Penn Orthopaedics is hosting the 5th Annual Cartilage Repair Symposium: Cellular Therapeutics for Advanced Cartilage Repair. The program will create a true clinical and scientific gathering focused on the cutting edge of osteochondral and cartilage repair.
Friday, April 29 - Saturday, April 30, 2016
Smilow Center for Translational Research
3400 Civic Center Boulevard
Course Directors: James L. Carey, MD and Robert L. Mauck, Ph.D.
- International Keynote Speaker: Lars Peterson, MD, PhD, University of Gothenburg (Sweden).
- Additional Keynote Speakers: James Cook, DVM, PhD, University of Missouri and Maurizio Pacifici, PhD, Children’s Hospital of Philadelphia.
The symposium will include invited talks by key thought leaders in the field of cartilage biology, biomaterials, stem cells, tissue engineering, animal models, and imaging, as well as clinical methods for the treatment of cartilage damage in the knee. Speakers will also discuss rehabilitative protocols that promote successful recovery.
Attendees will have the opportunity to engage in hands on training in the most advanced repair techniques in the Human Tissue Laboratory at the University of Pennsylvania.
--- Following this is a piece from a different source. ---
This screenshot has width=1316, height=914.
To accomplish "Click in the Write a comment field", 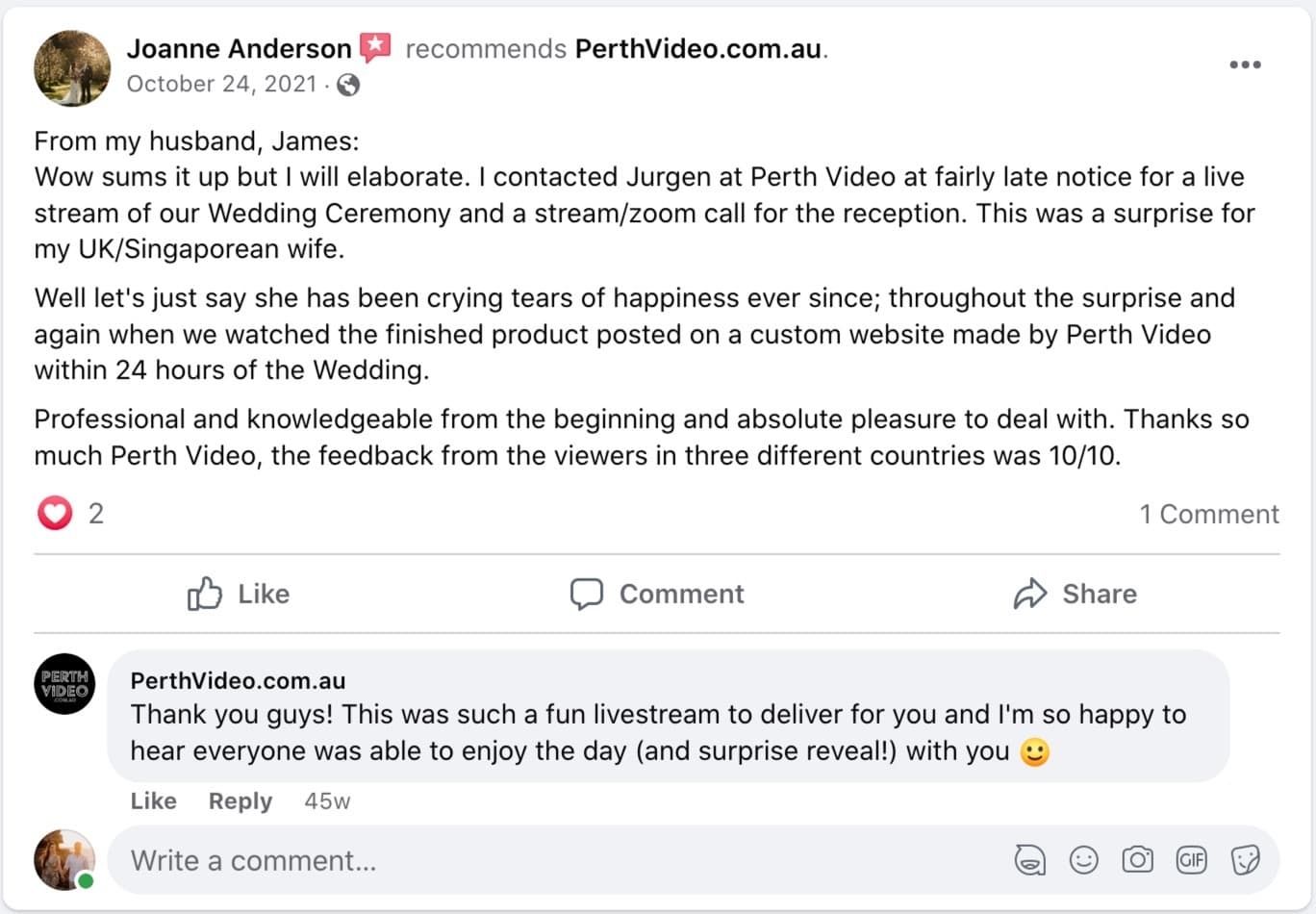I will [x=558, y=860].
The intent of this meeting is to build consensus, informed by clinical practice and basic and translational research, to define new directions in the field that will drive the treatment of osteochondral injuries in the knee from the current status of repair towards the promise of regeneration.
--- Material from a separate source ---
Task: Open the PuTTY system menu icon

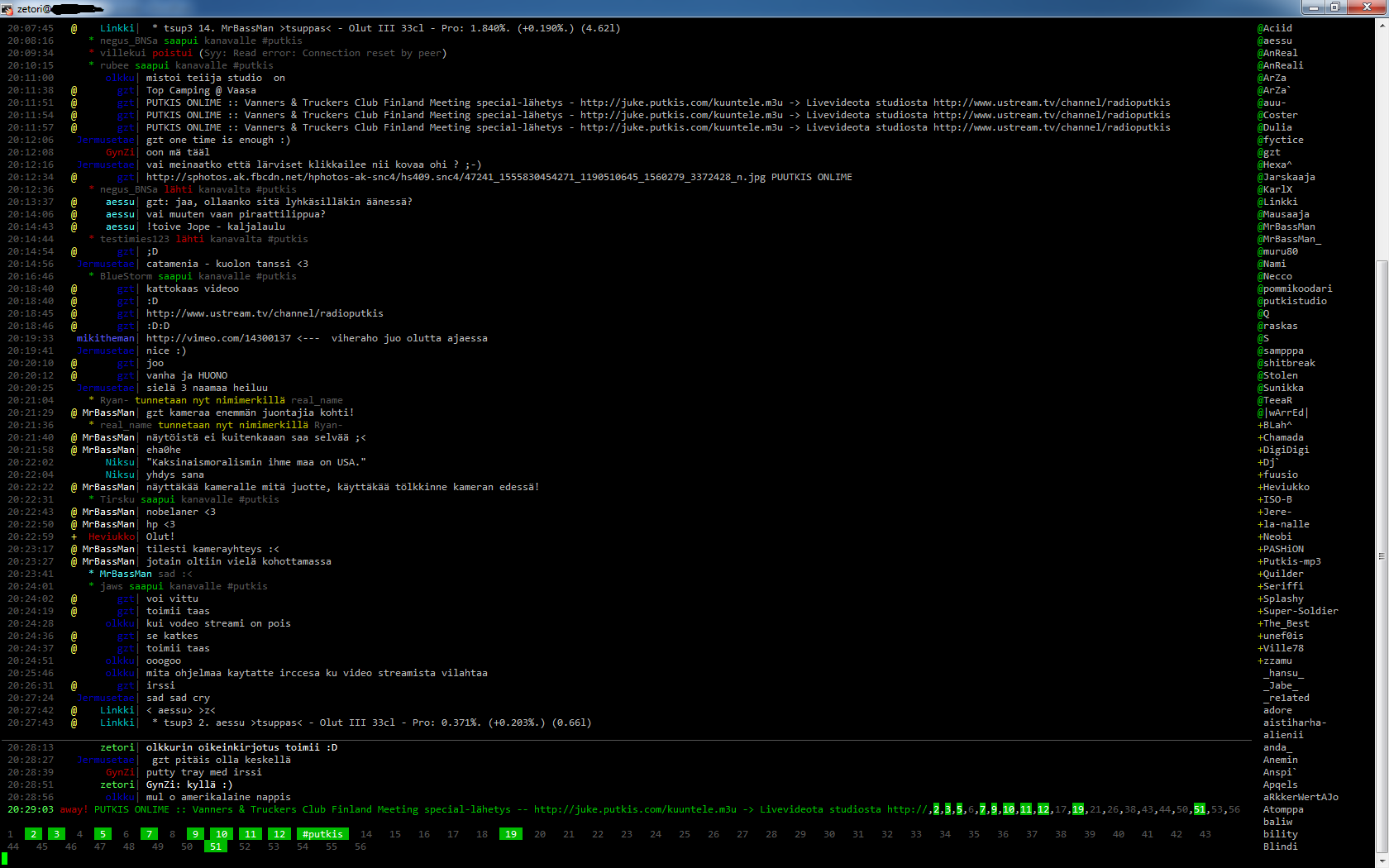Action: [x=7, y=9]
The symposium has been designed for health care professionals, including:
- Orthopaedic surgeons
- Scientists and engineers
- Non-operative sports medicine physicians
- Physical therapists
- Athletic trainers
- Physician assistants
- Residents and medical students
- Graduate students and postdoctoral fellows
The general sessions will include presentations, discussion and question segments, and interactive case studies. On Friday afternoon, there will be a hands-on workshop in the Human Tissue Laboratory. Conference participants that are registered for this portion will have an opportunity to practice skills on a cadaver.